Tal y como comentamos hace unos posts, íbamos a intentar volver a la constancialidad y creo que, de momento, no vamos del todo mal. Toma, tomates.

Hoy volvemos con una receta dulce dulzona y muy rápida. Dos cosas que sabemos que gustan. Y normal, a nosotras también. A mi me ENCANTA desayunar, creo que es mi comida favorita y como tal me gusta difrutarla: sentarme tranquilamente y enjoy it peacefully. Por eso, aunque soy muy de desayunar batidos, gachas o tostadas, a veces no está de más dar un pasito extra y mimar un poco más el desayuno. Pero sin pringar la cocina hasta los topes o perder la mañana entera, ¿no? Para eso se inventaron los mugcakes, para cuando el día anterior estás demasiado vago para ponerte a hornear, pero a la mañana siguiente te apetece sentirte como un/a rey/reina.

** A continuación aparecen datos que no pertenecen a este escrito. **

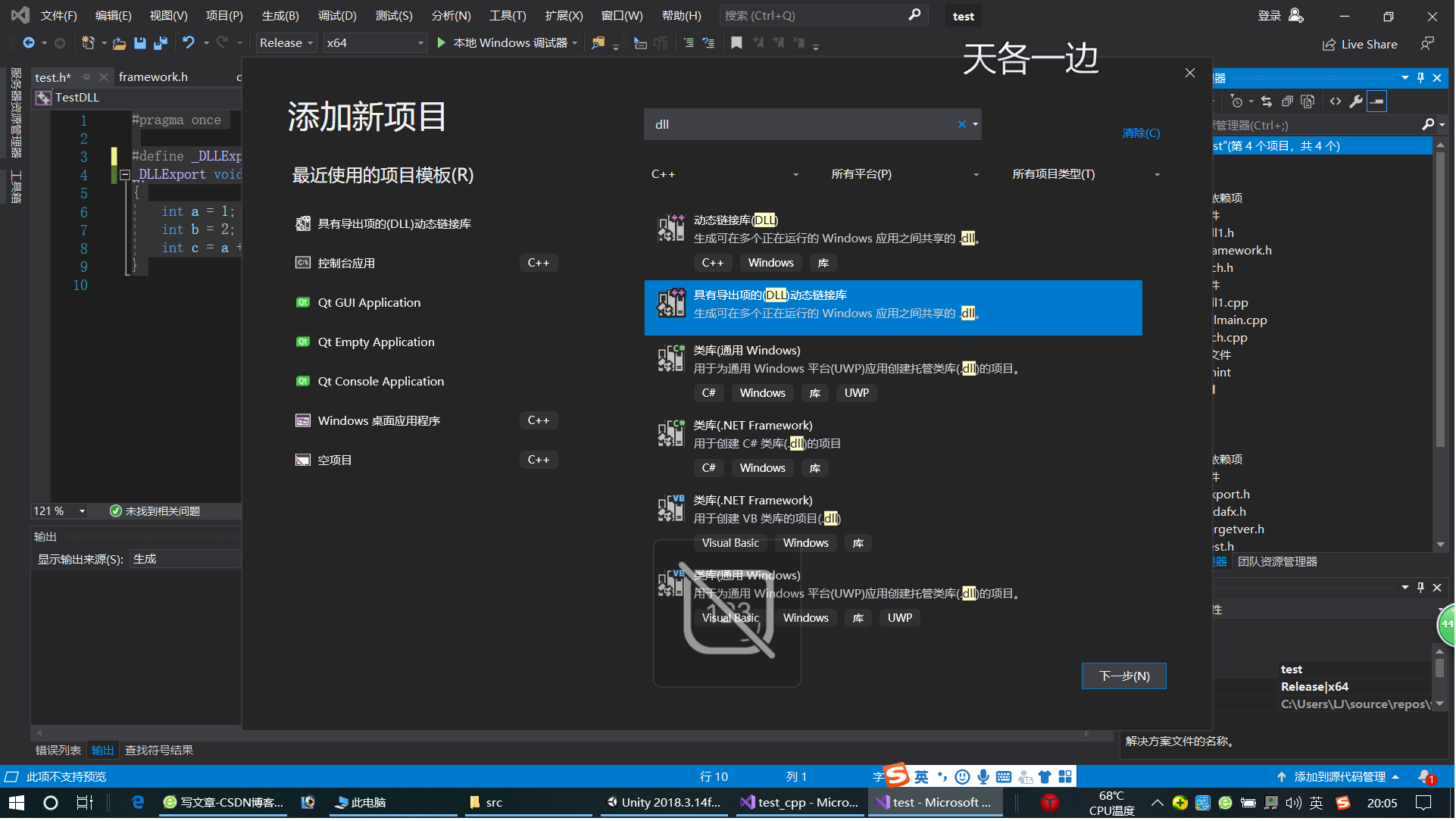Click the bookmark icon in toolbar

tap(737, 43)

Bueno, vamossss a cocinar. ¿Qué necesitamos?

  • Medio plátano machacadito (preferiblemente maduro)
  • 1 cucharadita de mantequilla de cacahuete 
  • 1 cucharadita de crema de chocolate y avellanas sin azúcar añadido (tipo nutella pero del herbolario; también podéis hacerla vosotros mismos con la receta de Danza de Fogones que os dejamos por aquí)
  • 2 cucharadas de harina de avena (la podéis hacer picando avena con la picadora y, sipodéis, pasándola por un colador)
  • 1 cucharadita de Stevia (opcional - depende de cómo de dulce os guste)
  • 1 cucharadita de aceite
  • 1 chorrito de leche de alemendras (o de la que quieras)tar

Lo único que hay que hacer es echar los ingredientes en una taza que, a ser posible, sea igual de ancha por arriba que por abajo y meter al microondas 4 minutos aproximadamente. Yo que vosotras empezaba por poner tres o tres minutos  y medio e ir mirando qué textura va cogiendo. Con cuidado de que no se queme, eso siempre. 

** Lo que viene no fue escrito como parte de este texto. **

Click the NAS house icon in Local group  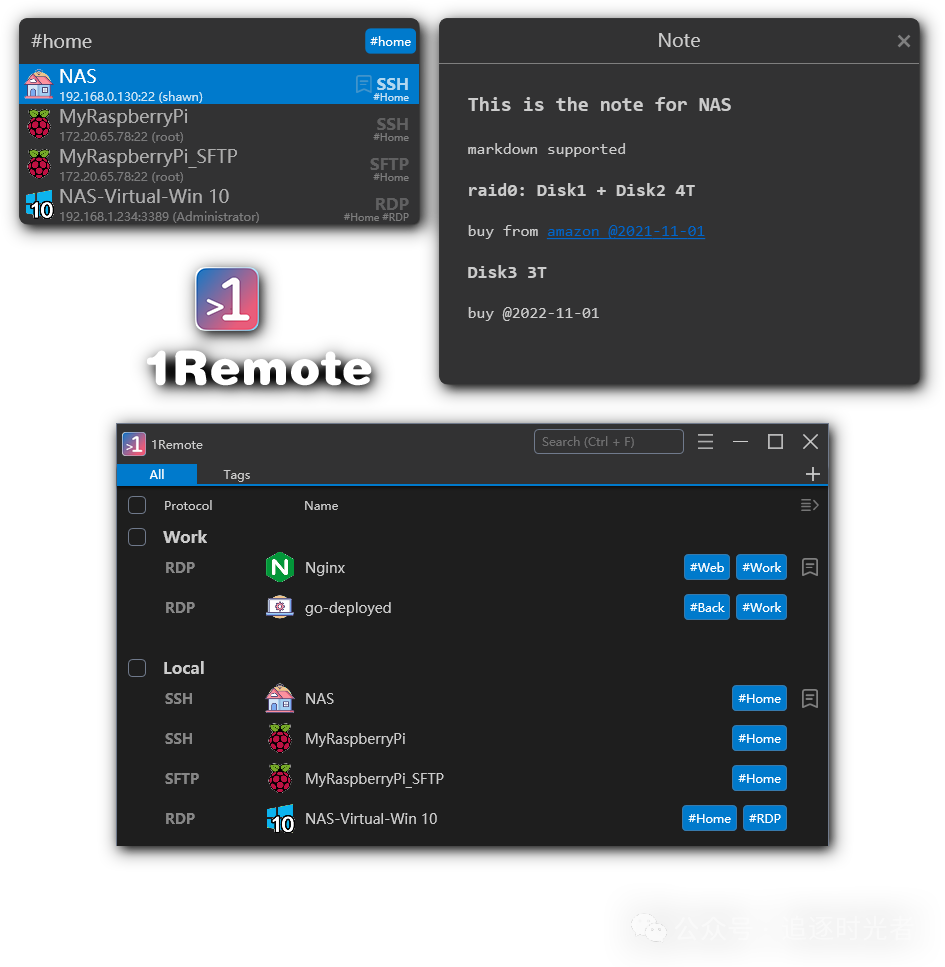click(x=280, y=698)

Y ya está. No tiene más. Podemos dejarlo tal cual, añadir un poco de chocolate derretido, mantequilla de cacahuete, crujiente de almendras...lo que nos apetezca. Aviso a navegantes que se agobian con las calorías: NO ES UN PLATO BAJO EN CALORÍAS. Eso sí, los ingredientes son pura sanura y está riquísimo. La llave mágica del secreto es...¡la MODERACIÓN! Oye, y si te parece que es demasiado, engatusa a alguien para que lo comparta contigo...que ya te digo yo que no va a ser difícil.